Etiket arşivi: Cumhuriyetimizin ağabeyi Sayın Dr. Ali Nejat Ölçen

ATATÜRK DÖNEMİNDE DEMOKRASİNİN ALTYAPISI: SORGULAMALI EĞİTİM

 

Dostlar,

28 Ekim 2015 günü, Yüksek Ticaretliler Derneği’nin Cumhuriyetimizin 92. yıldönümünü kutlamak amacıyla düzenlediği açıkoturuma çağrılı olduğunuzu katıldığımızı belirtmiştik.
Bu toplantıdaki sunumlardan biri, Sn. Hüseyin Önder’in “92. Yılında Cumhuriyet ve Demokrasi” başlıklı konuşması idi. Sayın Önder’in çok başarılı sunuşunun power point yansılarını -izinleriyle- sitemizde paylaşmıştık (http://ahmetsaltik.net/2015/10/29/35020/).
O oturumda, Cumhuriyetimizin ağabeyi Sayın Dr. Ali Nejat ÖLÇEN‘in de konuşması oladığunu ancak bir sağlık engeli çıkması nedeniyle katılamadığını fakat konuşma metninin çıktısını çoğaltarak gönderdiğini yazmıştık.

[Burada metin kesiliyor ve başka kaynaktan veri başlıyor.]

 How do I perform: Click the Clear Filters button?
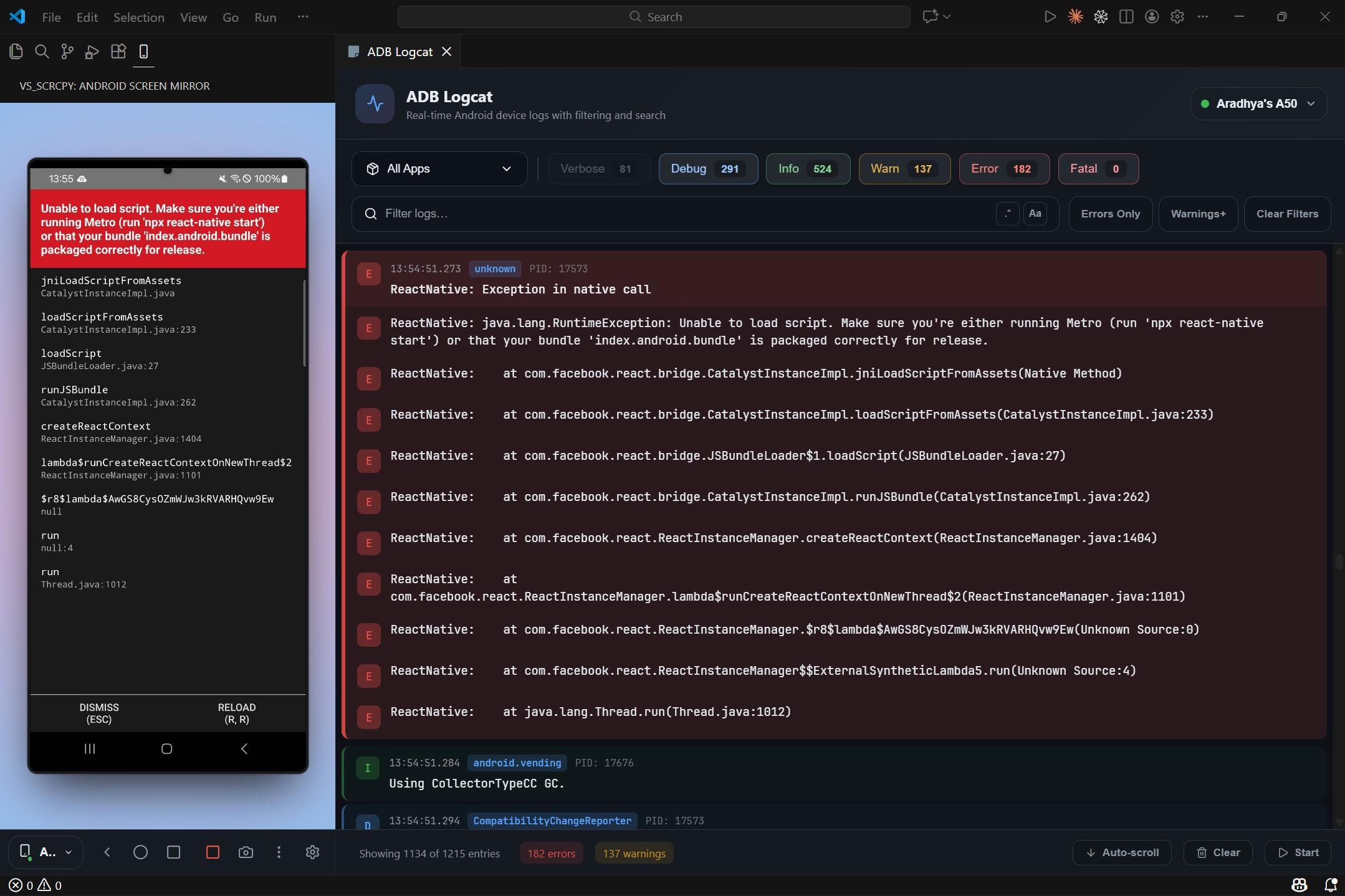[x=1287, y=214]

Sn. Dr. Ölçen, ricamız üzerine bu kapsamlı metni bize e-ileti olarak gönderdi.
Özürünü de açıklayarak.. 93 yaşında bir bilgenin bu davranışlarına hayran olmamak
olanaklı mı? O’na sorarsanız, mükemmel kişiliğinin ve engin donanımının Cumhuriyetimizin eğitim sisteminin ürünü olduğunu söyleyecektir büyük bir kıvançla.. Bize iletisi şöyle :
*****
Sayın hocam,

İlginize teşekkürlerimi sunuyorum. 28 Ekim 2015 gününden önceki Cumartesi günü
Mülkiyeliler Birliğin’deki arkadaşların toplantısına giderken, yolda düştüm ve ilgilenenler arasında bir hekim, kolumdaki damar alım izlerini görünce nerde ameliyat olduğumu sordu ve bir ambuluans ile benim Güven Hastanesi’ne gitmemi sağladı. Orda alnımdaki yarayı dikiş ile onardılar; o nedenle konuşma metnini iletmekle yetinebildim. WEB siteniz için o metin oldukça uzun, kısaltma özgürlğünüze saygı duyacağımı belirterek teşekkürlerimi sunuyorum.

Saygılarımla. 30 Ekim 2015
Dr. Ali. Nejat ÖLÇEN
*****
Dr. Ölçen, öncesinde de bir koroner by pass cerrahisi geçirmişti. Ardından bu düşme..
Bereket ciddi bir kırık vb. ağır sorun oluşmadı ve Sn. Ölçen üretimini sürdürebiliyor!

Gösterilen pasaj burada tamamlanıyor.